NLRP3/caspase-1-independent IL-1beta production mediates diesel exhaust particle-induced pulmonary inflammation.

Inhalation of diesel exhaust particles (DEP) induces an inflammatory reaction in the lung; however, the mechanisms are largely unclear. IL-1β/IL-1RI signaling is crucial in several lung inflammatory responses. Typically, caspase-1 is activated within the NLRP3 inflammasome that recognizes several damage-associated molecular patterns, which results in cleavage of pro-IL-1β into mature IL-1β. In this study, we hypothesized that the NLRP3/caspase-1/IL-1β pathway is critical in DEP-induced lung inflammation. Upon DEP exposure, IL-1RI knockout mice had reduced pulmonary inflammation compared with wild-type mice.
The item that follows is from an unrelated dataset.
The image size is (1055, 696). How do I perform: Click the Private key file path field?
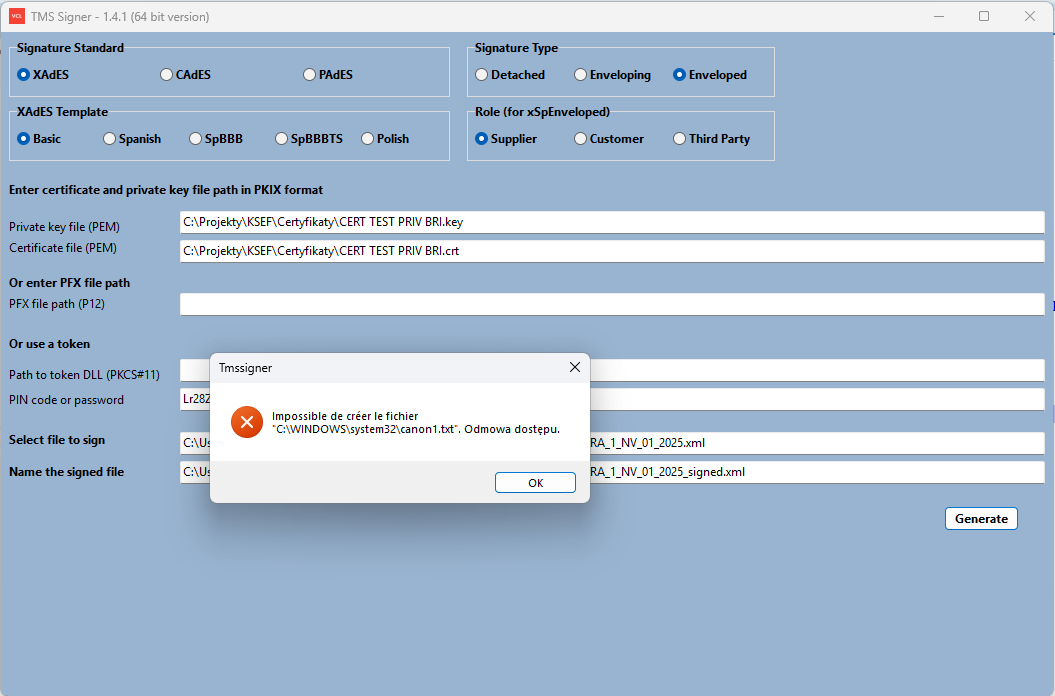(x=611, y=222)
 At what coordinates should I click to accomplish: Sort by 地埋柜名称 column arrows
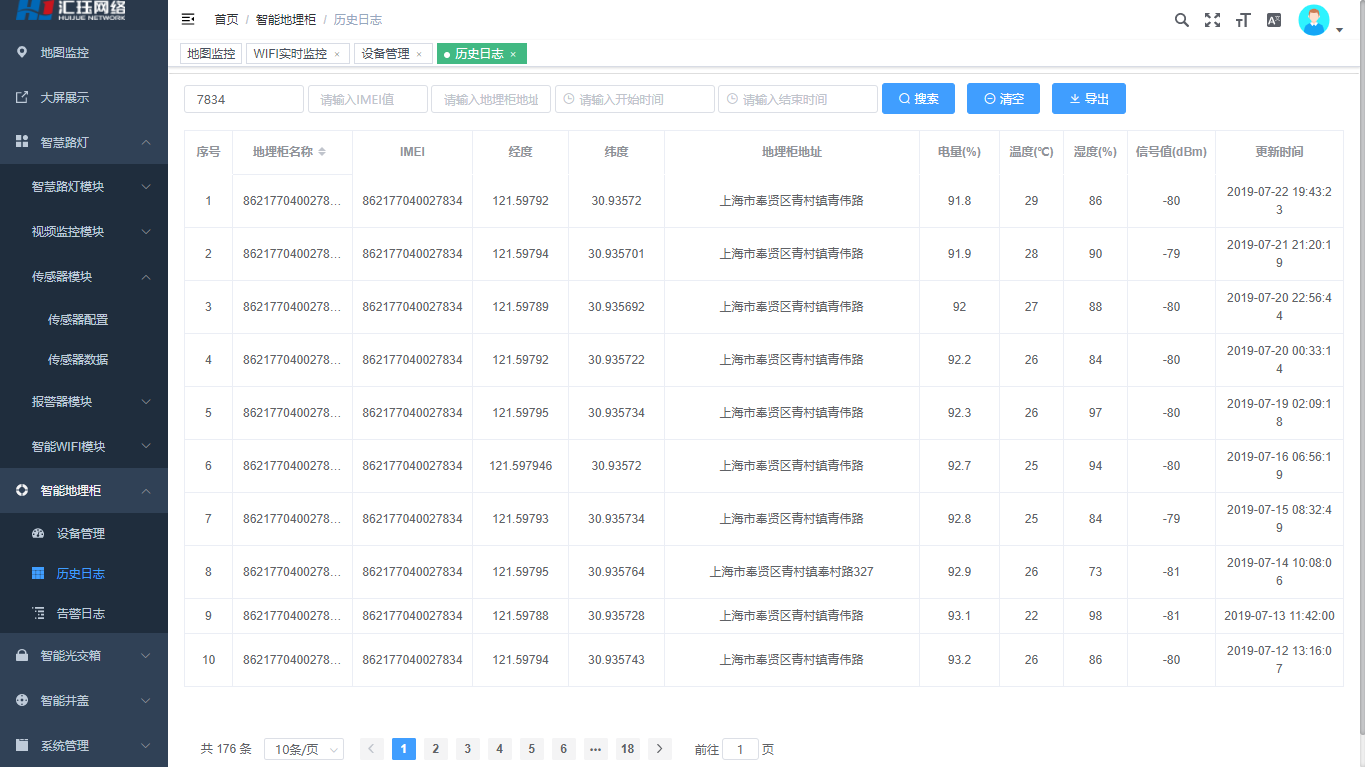coord(322,152)
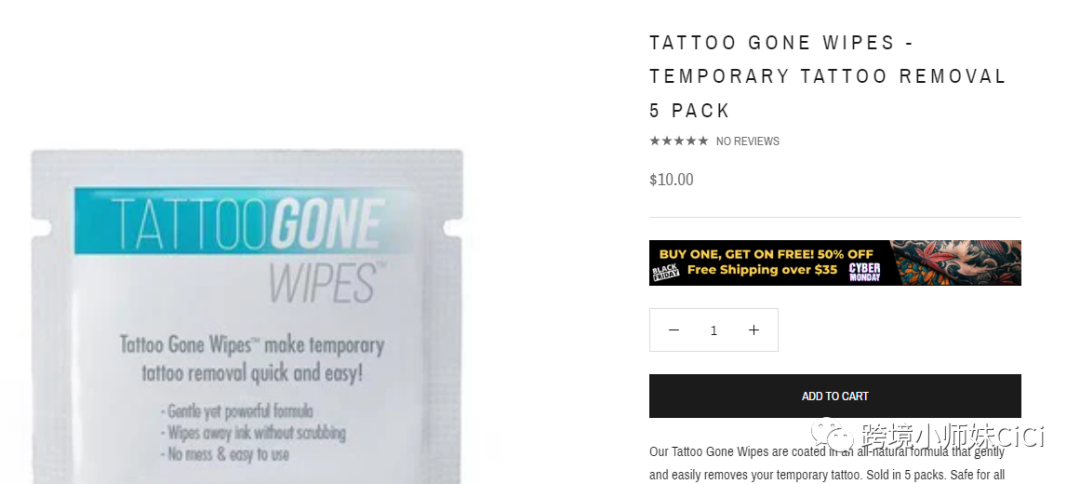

Similarly, treatment with rIL-1R antagonist (anakinra) and IL-1β neutralization impaired the DEP-induced lung inflammatory response. Upon DEP exposure, NLRP3 and caspase-1 knockout mice, however, showed similar IL-1β levels and comparable pulmonary inflammation compared with wild-type mice. In conclusion, these data show that the DEP-induced pulmonary inflammation acts through the IL-1β/IL-1RI axis. In addition, DEP initiates inflammation independent of the classical NLRP3/caspase-1 pathway, suggesting that other proteases might be involved.